BEGIN PAGE EXCERPT

During a Thursday morning interview with Axios, the topic of the Trump administration’s policy of separating migrant families at the border was broached. Initially, it appeared that Ivanka’s stance differed from her father’s, once more feeding into the illusion that she was a voice of humanity in the administration. But her statement immediately called into question whether Ivanka grasped the timeline of the controversial policy, as hundreds of children remain separated from their families due to the government’s failure to comply with a federal judge’s order to reunify all migrant families. 

“That was a low point for me as well,” Ivanka said, referring to her father’s immigration policy as a thing of the past. “I felt very strongly about that, and I am very vehemently against family separation and the separation of parents and children.”

She then echoed troubling statements from top administration officials—who have defended the policy as a deterrent—and emphasized that the United States is a country of law and order. The first daughter also made sure to differentiate her mother’s immigration to the United States in the 1980s as legal, in contrast to today’s migrants’ efforts to enter the country to escape violence. The Trump family has used an identical explanation to defend charges of hypocrisy when Melania Trump’s immigration to the United States is questioned.

END PAGE EXCERPT

• GIVEN INSTRUCTION 1
In the Ivanka Trump interview passage, which news outlet conducted the Thursday morning interview?
• GIVEN INSTRUCTION 2
Return the stretch of the Ivanka Trump interview passage from "She then echoed troubling" through "United States is questioned.", copied word for word.
• GIVEN INSTRUCTION 3
Resume the Ivanka Trump interview passage, writing on from its last sentence in the same voice.

BEGIN RECORDS PROVIDED

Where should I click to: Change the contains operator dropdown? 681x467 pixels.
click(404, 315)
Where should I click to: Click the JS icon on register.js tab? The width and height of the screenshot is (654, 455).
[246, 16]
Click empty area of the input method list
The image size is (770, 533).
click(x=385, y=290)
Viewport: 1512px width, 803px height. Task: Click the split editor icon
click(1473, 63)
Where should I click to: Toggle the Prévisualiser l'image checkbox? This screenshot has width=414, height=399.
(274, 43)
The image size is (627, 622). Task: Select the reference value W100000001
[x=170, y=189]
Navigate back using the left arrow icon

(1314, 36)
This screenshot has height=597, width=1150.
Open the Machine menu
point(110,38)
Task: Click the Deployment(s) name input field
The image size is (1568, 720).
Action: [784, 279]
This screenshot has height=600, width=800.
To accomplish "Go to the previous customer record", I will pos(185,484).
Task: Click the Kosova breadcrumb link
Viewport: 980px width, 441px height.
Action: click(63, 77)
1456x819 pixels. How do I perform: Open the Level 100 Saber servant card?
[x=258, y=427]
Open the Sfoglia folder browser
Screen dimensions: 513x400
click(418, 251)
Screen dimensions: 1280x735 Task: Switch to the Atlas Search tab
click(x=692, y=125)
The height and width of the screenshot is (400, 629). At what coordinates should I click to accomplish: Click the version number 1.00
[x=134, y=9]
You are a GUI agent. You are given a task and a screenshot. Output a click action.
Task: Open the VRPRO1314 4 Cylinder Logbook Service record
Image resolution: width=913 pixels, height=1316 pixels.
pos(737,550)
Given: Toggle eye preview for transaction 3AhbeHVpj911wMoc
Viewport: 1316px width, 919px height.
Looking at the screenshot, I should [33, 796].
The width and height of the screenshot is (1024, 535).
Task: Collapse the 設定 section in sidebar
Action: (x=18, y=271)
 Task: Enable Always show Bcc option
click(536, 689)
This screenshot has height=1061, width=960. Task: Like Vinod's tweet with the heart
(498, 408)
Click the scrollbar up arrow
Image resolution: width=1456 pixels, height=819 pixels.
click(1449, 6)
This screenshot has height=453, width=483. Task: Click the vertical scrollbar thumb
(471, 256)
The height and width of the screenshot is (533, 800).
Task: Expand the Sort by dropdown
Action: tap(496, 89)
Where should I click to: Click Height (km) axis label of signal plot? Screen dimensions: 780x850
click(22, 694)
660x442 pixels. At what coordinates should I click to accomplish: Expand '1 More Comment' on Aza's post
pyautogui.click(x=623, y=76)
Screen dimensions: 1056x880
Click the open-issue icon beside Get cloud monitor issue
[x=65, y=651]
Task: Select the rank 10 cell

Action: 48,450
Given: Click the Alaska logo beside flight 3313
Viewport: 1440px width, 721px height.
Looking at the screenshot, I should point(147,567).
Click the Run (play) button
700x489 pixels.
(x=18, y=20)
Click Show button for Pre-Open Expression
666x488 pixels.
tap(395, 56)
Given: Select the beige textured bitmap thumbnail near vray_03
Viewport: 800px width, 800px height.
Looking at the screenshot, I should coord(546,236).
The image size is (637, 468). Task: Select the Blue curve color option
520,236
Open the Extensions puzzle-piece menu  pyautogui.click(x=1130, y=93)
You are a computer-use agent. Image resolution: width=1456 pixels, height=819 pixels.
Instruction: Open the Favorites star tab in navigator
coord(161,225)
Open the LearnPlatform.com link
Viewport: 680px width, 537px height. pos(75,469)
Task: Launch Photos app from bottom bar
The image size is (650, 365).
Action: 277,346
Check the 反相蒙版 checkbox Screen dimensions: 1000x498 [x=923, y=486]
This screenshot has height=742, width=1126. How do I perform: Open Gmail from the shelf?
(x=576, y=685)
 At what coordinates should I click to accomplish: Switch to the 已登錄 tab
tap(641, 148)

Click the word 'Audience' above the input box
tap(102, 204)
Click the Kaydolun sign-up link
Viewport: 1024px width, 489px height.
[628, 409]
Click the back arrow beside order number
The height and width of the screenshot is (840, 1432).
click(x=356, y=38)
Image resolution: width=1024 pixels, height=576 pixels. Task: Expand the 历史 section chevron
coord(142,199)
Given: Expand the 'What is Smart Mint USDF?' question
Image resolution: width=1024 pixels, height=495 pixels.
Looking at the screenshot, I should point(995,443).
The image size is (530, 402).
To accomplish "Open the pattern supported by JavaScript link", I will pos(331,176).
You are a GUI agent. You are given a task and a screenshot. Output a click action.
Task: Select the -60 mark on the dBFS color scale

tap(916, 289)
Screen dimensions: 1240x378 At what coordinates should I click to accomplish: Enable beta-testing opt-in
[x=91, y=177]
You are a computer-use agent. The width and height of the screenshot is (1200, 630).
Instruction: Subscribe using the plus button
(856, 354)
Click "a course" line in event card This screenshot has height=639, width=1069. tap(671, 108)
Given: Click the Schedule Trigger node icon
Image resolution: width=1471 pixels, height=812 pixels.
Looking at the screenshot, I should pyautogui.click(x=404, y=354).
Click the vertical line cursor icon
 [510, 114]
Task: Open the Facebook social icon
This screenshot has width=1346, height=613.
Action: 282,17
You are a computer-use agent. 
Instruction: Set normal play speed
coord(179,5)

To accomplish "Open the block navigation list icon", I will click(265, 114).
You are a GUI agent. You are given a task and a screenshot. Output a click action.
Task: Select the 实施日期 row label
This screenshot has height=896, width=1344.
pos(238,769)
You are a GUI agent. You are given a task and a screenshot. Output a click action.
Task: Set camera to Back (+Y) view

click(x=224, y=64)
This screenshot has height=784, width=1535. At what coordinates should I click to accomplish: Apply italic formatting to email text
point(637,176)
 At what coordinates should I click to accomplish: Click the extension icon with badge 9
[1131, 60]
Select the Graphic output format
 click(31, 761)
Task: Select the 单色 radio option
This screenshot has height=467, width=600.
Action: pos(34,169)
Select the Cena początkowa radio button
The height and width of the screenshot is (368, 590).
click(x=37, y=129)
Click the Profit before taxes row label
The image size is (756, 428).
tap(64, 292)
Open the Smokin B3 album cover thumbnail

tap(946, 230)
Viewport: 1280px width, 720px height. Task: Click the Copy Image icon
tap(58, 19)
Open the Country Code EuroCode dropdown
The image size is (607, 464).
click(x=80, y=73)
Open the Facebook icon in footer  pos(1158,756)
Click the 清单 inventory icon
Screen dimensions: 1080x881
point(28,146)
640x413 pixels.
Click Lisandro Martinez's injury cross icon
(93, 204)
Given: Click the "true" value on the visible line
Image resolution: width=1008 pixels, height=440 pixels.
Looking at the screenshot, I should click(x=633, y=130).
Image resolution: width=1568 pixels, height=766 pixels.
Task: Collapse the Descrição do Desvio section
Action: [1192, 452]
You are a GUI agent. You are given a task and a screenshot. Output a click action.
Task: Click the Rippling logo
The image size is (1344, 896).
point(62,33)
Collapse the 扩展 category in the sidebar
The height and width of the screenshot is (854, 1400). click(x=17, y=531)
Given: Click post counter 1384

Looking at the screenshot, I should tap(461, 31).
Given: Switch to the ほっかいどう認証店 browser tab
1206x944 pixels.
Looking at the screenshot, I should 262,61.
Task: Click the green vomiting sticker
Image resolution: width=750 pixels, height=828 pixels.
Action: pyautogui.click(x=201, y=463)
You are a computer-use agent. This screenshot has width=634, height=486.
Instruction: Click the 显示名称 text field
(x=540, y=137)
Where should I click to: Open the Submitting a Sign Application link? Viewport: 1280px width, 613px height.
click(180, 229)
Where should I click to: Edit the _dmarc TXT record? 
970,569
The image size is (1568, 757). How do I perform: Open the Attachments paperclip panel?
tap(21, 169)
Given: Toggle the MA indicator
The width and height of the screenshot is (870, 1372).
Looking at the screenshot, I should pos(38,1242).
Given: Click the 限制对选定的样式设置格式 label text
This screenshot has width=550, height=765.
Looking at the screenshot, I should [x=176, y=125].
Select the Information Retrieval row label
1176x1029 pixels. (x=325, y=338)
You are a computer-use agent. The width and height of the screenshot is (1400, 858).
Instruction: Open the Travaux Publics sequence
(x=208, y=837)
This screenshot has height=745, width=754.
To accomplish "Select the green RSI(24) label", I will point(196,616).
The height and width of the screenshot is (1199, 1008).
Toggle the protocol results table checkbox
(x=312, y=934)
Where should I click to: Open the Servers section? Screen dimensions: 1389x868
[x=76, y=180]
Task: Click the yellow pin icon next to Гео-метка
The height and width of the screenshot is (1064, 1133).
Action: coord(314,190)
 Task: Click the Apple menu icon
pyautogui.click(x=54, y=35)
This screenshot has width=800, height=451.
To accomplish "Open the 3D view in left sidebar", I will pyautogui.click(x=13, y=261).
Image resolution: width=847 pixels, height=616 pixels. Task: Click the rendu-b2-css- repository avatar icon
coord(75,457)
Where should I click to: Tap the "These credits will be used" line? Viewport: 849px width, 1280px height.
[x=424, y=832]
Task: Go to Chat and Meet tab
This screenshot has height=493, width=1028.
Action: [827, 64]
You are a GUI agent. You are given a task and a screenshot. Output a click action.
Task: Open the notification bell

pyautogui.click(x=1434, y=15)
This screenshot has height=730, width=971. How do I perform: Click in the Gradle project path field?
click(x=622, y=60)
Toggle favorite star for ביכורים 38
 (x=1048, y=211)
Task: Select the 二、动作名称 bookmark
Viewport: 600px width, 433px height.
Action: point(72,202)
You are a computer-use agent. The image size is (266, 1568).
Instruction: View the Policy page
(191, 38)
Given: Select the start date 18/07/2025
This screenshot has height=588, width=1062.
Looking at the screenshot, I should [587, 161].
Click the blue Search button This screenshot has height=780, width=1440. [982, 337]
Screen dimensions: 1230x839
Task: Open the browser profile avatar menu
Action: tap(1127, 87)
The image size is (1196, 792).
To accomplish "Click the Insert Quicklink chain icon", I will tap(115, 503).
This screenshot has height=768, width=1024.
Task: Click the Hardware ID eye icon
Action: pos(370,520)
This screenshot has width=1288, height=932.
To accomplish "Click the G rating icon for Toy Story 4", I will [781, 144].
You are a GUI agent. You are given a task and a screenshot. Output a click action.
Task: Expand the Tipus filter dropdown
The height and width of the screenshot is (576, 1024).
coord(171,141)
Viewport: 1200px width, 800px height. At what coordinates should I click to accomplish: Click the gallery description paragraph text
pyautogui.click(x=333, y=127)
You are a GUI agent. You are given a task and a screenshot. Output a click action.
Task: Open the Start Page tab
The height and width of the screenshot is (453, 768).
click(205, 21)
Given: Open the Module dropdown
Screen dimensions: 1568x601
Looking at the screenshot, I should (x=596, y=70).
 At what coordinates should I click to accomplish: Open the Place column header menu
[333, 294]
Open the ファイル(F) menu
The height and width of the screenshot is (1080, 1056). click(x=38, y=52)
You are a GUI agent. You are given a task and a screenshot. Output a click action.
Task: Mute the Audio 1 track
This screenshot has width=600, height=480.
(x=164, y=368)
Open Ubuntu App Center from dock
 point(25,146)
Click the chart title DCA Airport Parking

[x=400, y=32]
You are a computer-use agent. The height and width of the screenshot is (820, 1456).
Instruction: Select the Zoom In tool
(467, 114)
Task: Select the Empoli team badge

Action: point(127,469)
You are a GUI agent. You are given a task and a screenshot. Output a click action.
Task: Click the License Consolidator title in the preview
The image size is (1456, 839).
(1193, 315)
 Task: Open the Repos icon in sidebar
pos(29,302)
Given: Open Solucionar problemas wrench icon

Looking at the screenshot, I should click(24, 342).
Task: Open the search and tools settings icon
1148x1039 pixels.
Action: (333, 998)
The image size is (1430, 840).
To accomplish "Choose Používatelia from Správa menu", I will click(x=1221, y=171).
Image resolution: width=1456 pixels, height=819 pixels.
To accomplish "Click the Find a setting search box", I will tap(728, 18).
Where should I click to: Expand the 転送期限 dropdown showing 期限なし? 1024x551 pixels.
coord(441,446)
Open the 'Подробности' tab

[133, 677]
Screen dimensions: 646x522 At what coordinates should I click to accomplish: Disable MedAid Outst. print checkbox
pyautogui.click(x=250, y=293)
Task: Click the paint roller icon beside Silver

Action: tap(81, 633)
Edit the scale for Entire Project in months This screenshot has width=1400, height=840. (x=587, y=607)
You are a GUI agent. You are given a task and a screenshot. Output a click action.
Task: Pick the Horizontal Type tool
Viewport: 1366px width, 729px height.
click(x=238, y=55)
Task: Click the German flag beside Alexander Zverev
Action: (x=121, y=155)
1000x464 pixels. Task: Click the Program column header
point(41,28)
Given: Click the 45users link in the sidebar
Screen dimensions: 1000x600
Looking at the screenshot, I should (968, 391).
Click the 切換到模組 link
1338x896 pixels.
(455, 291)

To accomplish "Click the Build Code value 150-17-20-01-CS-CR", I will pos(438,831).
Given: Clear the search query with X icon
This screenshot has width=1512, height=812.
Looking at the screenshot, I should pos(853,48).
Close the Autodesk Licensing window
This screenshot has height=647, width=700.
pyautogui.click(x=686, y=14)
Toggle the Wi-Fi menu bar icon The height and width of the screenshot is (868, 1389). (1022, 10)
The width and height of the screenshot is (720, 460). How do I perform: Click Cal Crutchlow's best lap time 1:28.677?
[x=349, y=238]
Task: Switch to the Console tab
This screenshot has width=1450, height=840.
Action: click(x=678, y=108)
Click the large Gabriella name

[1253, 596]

END RECORDS PROVIDED

• FINAL RESULT 1
Axios.

• FINAL RESULT 2
She then echoed troubling statements from top administration officials—who have defended the policy as a deterrent—and emphasized that the United States is a country of law and order. The first daughter also made sure to differentiate her mother’s immigration to the United States in the 1980s as legal, in contrast to today’s migrants’ efforts to enter the country to escape violence. The Trump family has used an identical explanation to defend charges of hypocrisy when Melania Trump’s immigration to the United States is questioned.

• FINAL RESULT 3
“I am the daughter of an immigrant, my mother grew up in communist Czech Republic, but we are a country of laws,” Ivanka said on Thursday. “She came to this country legally, and we have to be very careful about incentivizing behavior that puts children at risk of being trafficked, at risk of entering this country with coyotes or making an incredibly dangerous journey alone.”

Despite the contradictory remarks, many headlines on Thursday repeated Ivanka’s purported disappointment with her father’s policy. But a closer look reveals the first daughter is willing to defend and perhaps even support it.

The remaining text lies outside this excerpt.